-- PROBLEM DETAILS --
Please give the whole listing again exactly, without any of its pictures.

-- DATASET RECORDS --
------------------------------------

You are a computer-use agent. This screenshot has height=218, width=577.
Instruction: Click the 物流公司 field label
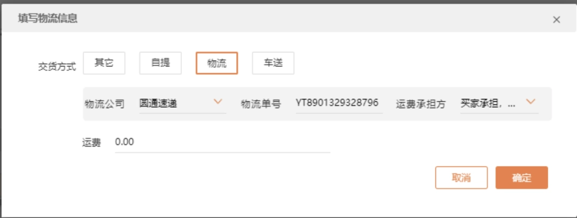pyautogui.click(x=105, y=104)
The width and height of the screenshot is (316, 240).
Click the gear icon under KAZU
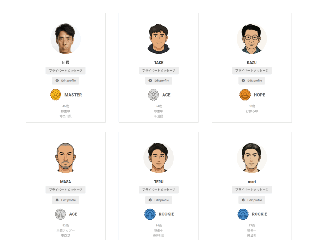[243, 81]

------------------------------------

-- RESULT --
You are a computer-use agent. This screenshot has height=218, width=577.
Instruction: Click the 物流公司 field label
pyautogui.click(x=105, y=104)
The width and height of the screenshot is (316, 240).
Click the gear icon under KAZU
[243, 81]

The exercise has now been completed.